Our Girl, Series 5, BBC One review - where soap and warfare collide | reviews, news & interviews
Our Girl, Series 5, BBC One review - where soap and warfare collide
Our Girl, Series 5, BBC One review - where soap and warfare collide
Our heroine finds herself persuaded to return to the Afghan front line
Some things never change in Our Girl. At the beginning of 2018’s Series 4, military heroine Georgie Lane (Michelle Keegan) had been traumatised by the death of her fiance Elvis Harte, killed in Afghanistan at the end of Series 3.
However, despite the chaotic diversion provided by the Manchester wedding of her sister Marie (Linzey Cocker), which provided us with raucous glimpses of the extended Lane family trying to squeeze into their finery while quaffing champagne, overseas duty came calling in the shape of stern, upstanding Sergeant King (Rolan Bell). After a few token protests about how much she enjoyed her instructing work, Georgie found herself lured back to join 2 Section (pictured below) for a “training, mentoring and security tour” in Afghanistan to give her raw recruits a helping hand.
Writer Tony Grounds has staked out his turf in previous series, and he has no intention of tinkering with his winning formula. Keegan, with her gleaming teeth and blow-dried mane, still looks more like a retired Pussycat Doll than a professional soldier, and the surrounding squaddies resemble rejects from a boy band reality show. It’s like Ackley Bridge in uniform – not least because Ackley’s Amy-Leigh Hickman has joined the cast as nervous new medic Mimi – and its multi-racial, mixed-gender cast all bring their own attitudes and back-stories. New arrivals this time include Prof (Nico Mirallegro), a bespectacled ex-teacher with emotional problems, and the yobbish Brummie known as Throbber (Kaine Zajaz). Throbber seems to have homophobia issues, goading Prof with sneers like “I believe you were married to a fella”.

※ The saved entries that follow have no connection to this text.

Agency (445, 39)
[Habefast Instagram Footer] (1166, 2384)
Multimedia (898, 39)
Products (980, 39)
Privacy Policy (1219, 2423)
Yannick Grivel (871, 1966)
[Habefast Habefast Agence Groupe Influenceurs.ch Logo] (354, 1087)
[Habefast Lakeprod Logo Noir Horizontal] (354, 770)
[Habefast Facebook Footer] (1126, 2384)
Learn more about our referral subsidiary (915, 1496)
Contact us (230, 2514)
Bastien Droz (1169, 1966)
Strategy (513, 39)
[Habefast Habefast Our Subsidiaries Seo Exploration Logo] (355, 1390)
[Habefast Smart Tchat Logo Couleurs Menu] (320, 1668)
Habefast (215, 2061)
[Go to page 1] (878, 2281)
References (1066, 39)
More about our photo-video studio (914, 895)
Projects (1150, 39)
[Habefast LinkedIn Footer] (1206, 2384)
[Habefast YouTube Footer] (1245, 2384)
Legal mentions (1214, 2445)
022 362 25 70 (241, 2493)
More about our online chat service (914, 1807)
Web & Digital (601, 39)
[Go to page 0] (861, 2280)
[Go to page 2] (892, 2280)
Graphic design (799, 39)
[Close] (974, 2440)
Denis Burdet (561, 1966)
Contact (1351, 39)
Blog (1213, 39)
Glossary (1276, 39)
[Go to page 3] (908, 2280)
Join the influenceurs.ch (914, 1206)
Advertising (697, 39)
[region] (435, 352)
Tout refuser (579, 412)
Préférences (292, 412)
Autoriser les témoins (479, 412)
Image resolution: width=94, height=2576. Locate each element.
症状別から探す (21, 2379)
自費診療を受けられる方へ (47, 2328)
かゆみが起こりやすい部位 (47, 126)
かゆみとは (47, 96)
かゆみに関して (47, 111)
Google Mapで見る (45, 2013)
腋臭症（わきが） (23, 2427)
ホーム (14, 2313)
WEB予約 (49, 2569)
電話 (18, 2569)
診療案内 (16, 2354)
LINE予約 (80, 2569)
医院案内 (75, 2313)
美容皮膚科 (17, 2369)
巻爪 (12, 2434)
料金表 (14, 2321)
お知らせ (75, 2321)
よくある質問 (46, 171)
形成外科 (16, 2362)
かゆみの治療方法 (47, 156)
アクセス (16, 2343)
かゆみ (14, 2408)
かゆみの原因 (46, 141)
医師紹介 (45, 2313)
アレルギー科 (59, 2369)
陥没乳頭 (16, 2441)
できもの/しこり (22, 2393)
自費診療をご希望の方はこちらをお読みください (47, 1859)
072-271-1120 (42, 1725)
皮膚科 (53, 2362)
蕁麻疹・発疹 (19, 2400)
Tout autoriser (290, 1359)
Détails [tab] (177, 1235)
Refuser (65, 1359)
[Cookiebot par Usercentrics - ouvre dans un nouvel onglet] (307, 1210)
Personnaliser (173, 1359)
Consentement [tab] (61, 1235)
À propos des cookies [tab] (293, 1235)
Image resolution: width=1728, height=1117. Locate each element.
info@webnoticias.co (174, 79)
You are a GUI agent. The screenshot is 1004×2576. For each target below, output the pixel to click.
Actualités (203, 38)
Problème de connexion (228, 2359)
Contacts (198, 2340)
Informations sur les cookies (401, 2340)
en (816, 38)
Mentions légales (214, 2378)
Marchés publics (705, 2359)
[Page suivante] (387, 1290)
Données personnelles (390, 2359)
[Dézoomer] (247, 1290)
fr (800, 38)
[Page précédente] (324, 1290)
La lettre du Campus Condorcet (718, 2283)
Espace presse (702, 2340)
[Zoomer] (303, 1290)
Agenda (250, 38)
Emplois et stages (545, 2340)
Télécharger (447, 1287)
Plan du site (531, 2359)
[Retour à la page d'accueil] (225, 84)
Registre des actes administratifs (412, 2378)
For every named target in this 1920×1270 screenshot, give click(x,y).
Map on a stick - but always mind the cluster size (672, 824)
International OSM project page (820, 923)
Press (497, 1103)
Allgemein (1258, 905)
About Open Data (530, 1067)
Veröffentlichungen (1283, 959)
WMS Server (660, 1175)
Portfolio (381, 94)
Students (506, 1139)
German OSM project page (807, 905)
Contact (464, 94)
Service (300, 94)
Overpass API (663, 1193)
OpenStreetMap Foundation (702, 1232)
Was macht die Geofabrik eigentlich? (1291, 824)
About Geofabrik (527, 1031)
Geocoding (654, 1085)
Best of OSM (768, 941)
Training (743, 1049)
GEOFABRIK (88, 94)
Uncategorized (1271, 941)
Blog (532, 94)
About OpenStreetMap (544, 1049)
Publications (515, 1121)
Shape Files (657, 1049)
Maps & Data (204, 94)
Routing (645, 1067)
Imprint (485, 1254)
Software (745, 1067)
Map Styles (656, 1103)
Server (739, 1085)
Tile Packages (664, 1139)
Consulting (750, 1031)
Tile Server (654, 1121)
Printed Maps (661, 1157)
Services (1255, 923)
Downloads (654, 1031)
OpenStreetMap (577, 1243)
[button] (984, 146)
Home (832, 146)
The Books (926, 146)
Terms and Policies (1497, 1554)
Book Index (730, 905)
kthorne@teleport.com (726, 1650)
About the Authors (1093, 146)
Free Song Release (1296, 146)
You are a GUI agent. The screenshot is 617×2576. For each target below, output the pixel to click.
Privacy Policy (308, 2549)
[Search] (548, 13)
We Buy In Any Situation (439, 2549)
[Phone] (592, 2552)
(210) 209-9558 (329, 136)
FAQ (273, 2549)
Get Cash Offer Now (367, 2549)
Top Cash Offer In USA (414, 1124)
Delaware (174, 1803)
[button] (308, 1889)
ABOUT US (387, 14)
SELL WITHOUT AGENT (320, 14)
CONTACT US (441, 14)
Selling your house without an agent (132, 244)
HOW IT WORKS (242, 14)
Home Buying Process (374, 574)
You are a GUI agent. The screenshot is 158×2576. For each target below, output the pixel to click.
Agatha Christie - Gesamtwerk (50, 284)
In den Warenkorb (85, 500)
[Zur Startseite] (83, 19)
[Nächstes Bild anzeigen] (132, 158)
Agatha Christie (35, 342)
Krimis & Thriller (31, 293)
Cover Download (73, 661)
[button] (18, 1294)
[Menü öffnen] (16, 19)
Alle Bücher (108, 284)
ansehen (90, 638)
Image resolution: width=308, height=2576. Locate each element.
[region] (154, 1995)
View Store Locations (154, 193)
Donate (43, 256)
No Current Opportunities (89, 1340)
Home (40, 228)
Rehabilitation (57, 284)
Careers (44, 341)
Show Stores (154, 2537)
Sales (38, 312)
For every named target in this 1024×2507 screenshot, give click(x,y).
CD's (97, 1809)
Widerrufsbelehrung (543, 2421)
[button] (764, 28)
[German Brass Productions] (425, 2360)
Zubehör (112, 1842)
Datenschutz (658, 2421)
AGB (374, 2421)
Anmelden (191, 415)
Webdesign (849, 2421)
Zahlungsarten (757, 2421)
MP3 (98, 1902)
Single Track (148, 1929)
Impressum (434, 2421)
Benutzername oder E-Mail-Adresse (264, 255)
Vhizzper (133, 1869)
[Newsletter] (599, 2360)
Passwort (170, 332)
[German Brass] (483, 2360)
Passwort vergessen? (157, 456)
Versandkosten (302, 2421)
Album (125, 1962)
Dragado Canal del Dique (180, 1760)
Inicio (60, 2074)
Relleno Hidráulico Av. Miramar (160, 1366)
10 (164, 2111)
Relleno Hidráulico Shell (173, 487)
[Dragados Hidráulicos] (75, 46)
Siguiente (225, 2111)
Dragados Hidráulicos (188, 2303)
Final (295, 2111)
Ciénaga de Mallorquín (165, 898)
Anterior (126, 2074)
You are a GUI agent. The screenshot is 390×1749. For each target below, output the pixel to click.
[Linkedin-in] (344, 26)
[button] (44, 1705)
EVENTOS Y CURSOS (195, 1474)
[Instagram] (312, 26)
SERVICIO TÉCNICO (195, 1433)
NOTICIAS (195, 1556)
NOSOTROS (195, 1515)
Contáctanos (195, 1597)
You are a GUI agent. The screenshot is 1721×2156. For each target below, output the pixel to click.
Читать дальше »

Prof refused to take the bait, but later stamped his own kind of authority on his comrades by delivering an illustrated lecture about the British Army’s catastrophic retreat from Kabul in 1842, which left 16,000 dead. He even recited the narrative in blank verse, leaving his audience stunned. His historical account of Afghan carnage was spliced into the real-time action, as Georgie and her squad ran into a suicide bomb attack in their truck.
Another running theme of Our Girl is the effete uselessness of the officer class, and 2 Section’s new CO Lieutenant Hurst (William Attenborough) maintains that fine tradition. It was only the unflappable intervention of Sgt King that prevented him suffering a panic attack under fire, and it was King who saved him from a bollocking from the Brigadier. Our Girl is formulaic, predictable and as authentic as a phishing scam, but its fans don’t seem to mind.